Aussi, conscient des défis sécuritaires, le ministère de la Sécurité intérieure et de la Protection civile a-t-il procédé à une mobilisation exceptionnelle, comme l’attestent les mesures qu’il a prises pour la couverture sécuritaire des élections présidentielles et législatives de 2013 au Mali.

L’occupation pendant presque une année des régions du Nord par les terroristes et narcotrafiquants ainsi que les événements des 21, 22 mars et du 30 avril au 1er mai 2012 survenus à Bamako, Kati et environs ont exacerbé les problèmes de sécurité et propulsé les questions sécuritaires au premier plan des préoccupations nationales.

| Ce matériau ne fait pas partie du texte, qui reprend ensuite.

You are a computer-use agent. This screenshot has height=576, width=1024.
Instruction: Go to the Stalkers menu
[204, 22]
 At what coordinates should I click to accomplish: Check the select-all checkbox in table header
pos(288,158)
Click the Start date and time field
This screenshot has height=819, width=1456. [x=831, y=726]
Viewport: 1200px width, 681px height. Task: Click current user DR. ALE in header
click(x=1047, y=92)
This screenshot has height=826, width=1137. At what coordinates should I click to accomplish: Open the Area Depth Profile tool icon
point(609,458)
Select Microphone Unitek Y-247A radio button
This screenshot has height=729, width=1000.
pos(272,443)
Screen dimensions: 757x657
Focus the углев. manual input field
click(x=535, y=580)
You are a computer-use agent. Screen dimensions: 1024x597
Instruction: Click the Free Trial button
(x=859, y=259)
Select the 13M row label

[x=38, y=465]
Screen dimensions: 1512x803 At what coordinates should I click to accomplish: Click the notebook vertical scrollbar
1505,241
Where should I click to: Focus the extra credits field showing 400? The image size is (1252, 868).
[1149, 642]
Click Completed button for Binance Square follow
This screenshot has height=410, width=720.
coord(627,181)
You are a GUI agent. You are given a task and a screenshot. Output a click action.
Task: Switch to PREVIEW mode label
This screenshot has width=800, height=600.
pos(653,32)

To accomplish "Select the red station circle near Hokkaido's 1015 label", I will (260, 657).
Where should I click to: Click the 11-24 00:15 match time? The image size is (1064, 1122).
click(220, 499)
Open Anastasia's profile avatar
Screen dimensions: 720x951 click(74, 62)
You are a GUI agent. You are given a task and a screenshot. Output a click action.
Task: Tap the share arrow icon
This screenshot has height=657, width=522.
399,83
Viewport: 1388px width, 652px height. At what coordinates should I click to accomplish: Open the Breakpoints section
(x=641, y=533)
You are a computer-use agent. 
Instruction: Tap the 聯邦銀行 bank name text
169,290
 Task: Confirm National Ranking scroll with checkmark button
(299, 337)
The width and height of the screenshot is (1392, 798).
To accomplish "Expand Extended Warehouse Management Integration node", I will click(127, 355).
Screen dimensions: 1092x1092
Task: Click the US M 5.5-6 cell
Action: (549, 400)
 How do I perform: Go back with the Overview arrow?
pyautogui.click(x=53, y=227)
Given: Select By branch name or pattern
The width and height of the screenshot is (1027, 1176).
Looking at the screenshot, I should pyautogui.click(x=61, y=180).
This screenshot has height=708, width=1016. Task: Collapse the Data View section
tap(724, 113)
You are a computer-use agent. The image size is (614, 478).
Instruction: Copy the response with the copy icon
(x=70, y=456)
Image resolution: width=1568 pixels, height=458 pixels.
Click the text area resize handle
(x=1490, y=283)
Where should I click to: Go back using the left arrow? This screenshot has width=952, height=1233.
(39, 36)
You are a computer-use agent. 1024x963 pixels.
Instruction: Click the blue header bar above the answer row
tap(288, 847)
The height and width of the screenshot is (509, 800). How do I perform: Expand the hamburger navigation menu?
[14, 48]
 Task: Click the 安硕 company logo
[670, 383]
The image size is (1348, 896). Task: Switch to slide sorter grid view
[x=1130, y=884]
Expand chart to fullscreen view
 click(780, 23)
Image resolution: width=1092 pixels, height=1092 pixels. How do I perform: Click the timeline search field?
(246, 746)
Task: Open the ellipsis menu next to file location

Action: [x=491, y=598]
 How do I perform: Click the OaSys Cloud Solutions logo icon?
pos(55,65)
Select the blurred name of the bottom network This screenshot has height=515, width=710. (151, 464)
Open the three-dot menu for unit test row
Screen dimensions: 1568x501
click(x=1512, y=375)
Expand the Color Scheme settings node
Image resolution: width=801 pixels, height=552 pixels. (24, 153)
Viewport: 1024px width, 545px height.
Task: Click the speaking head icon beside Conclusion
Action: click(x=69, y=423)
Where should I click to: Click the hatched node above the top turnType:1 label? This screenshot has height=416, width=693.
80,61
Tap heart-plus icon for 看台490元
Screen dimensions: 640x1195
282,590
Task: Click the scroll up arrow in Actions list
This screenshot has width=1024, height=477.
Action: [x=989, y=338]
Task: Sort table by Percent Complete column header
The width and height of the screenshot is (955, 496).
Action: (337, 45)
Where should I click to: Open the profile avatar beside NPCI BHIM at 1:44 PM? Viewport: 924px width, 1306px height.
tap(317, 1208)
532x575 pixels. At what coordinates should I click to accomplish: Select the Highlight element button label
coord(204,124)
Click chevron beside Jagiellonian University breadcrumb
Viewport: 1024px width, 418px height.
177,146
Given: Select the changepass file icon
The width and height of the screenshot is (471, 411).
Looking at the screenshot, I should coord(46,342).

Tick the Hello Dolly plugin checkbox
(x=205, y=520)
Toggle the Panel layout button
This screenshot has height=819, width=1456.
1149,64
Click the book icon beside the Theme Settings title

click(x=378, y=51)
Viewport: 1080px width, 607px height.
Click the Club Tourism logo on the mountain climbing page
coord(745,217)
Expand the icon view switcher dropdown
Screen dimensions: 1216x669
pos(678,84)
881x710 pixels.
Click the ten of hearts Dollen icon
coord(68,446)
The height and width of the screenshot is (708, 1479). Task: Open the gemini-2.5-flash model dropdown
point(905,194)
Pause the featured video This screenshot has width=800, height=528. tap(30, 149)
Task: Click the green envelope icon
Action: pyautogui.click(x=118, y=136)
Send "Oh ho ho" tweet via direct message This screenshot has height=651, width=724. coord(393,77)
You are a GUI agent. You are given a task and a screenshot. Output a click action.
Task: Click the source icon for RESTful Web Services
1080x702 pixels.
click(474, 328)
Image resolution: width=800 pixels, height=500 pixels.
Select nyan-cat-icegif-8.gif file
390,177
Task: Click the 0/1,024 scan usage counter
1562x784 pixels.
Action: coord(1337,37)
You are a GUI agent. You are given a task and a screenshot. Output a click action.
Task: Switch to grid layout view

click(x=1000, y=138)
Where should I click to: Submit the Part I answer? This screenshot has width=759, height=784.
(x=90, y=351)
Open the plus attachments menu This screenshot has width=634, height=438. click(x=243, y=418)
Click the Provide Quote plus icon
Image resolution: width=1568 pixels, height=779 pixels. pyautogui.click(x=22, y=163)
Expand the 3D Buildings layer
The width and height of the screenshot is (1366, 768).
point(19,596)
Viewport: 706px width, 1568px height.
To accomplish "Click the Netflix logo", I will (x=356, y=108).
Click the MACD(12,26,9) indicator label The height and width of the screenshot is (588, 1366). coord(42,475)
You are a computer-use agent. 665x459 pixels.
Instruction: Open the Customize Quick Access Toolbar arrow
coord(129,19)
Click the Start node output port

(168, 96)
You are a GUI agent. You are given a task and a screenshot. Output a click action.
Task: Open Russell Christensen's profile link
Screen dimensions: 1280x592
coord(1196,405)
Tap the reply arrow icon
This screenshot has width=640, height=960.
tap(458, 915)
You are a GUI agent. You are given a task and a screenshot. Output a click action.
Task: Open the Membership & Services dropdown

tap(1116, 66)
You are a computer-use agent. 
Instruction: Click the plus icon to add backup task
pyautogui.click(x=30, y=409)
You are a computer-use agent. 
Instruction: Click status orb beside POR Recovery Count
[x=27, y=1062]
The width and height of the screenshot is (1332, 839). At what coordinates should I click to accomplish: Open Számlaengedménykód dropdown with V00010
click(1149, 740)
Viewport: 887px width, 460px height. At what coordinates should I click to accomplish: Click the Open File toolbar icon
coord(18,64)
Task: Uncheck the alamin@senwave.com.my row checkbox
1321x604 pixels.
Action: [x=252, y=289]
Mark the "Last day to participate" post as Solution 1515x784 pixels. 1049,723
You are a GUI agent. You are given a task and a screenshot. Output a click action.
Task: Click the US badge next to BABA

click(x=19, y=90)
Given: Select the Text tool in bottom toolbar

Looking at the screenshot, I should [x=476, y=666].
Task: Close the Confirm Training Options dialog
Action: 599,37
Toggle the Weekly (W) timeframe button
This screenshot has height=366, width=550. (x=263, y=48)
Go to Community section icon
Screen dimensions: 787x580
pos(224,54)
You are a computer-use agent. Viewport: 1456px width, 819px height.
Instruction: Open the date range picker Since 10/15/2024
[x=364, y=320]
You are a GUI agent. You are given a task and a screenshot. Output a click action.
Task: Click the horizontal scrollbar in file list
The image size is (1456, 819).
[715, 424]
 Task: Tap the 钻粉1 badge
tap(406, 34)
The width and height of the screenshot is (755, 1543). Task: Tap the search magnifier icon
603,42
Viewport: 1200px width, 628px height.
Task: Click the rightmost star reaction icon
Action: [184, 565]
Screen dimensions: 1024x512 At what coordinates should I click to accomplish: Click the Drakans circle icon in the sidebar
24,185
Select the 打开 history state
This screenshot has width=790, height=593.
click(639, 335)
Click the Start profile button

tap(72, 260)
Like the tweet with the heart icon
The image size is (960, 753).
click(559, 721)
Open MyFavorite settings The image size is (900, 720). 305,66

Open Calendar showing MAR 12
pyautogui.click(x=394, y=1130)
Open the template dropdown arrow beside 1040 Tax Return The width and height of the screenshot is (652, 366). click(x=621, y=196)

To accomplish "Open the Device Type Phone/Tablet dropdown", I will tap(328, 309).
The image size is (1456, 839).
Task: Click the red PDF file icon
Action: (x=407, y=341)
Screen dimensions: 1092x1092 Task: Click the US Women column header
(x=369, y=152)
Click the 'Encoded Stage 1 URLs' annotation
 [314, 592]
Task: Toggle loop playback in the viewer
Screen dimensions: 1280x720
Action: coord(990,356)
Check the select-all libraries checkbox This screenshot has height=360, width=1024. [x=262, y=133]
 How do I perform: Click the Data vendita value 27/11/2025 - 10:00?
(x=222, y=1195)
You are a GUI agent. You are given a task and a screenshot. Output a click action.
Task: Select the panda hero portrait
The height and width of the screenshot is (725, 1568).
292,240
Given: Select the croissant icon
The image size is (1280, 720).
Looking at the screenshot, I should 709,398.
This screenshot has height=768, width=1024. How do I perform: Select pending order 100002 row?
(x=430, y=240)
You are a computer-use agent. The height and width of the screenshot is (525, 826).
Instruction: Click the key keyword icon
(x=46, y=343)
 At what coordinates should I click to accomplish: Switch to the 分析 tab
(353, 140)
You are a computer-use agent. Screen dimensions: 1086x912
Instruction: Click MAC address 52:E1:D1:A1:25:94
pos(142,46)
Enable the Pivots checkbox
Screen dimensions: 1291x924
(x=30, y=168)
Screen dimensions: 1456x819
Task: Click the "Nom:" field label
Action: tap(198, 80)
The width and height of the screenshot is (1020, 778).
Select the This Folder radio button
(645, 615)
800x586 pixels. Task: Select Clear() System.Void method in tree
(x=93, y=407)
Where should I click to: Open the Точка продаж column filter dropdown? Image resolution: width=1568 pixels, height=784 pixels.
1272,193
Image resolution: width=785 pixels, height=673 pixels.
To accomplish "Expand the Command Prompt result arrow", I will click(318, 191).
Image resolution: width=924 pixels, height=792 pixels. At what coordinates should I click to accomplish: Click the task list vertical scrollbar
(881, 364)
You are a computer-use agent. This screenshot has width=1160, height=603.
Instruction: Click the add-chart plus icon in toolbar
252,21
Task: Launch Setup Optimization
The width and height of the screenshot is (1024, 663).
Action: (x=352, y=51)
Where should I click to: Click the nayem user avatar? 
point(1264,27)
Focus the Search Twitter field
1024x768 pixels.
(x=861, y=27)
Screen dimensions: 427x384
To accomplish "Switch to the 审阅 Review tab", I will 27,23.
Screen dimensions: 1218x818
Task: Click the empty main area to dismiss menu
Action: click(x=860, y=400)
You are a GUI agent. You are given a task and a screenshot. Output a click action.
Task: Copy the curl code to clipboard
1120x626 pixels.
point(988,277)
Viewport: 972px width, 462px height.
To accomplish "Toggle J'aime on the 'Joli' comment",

Malgré la libération du Nord et le retour progressif des représentants de l’Etat malien (administration, forces armées et de sécurité) dans les régions du nord, la situation sécuritaire du pays préoccupe toujours les citoyens. C’est pourquoi, organiser des élections dans un contexte de post-crise ne saurait être une sinécure.

Conformément aux missions de la Transition, le département de la Sécurité intérieure et de la Protection Civile s’est très tôt penché sur les dispositions sécuritaires à prendre en vue d’assurer un bon déroulement des scrutins. C’est ainsi qu’il a créé en son sein le 19 avril 2013 une » Cellule de coordination de la couverture sécuritaire des élections présidentielles et législatives de l’année 2013 ».

Présidée par un conseiller technique et comprenant entre autres les directeurs des services centraux de sécurité, la cellule de coordination, sous l’autorité du ministre, évalue les besoins en sécurité et formule les propositions d’organisation des forces en vue de la couverture sécuritaire avant, pendant et après les élections.

La sécurité du processus électoral est une prérogative du ministère de la Sécurité intérieure et de la Protection civile qui s’en occupe avec les forces qui relève de son autorité. Elles sont généralement articulées de la manière suivante :

dans les communes urbaines, la police nationale, renforcée par la gendarmerie nationale, la garde nationale et la protection civile, assure la coordination ;

dans les communes rurales, la Gendarmerie nationale, appuyée par la Garde nationale assure la coordination. Il est souvent fait recours à l’Armée pour renforcer les effectifs.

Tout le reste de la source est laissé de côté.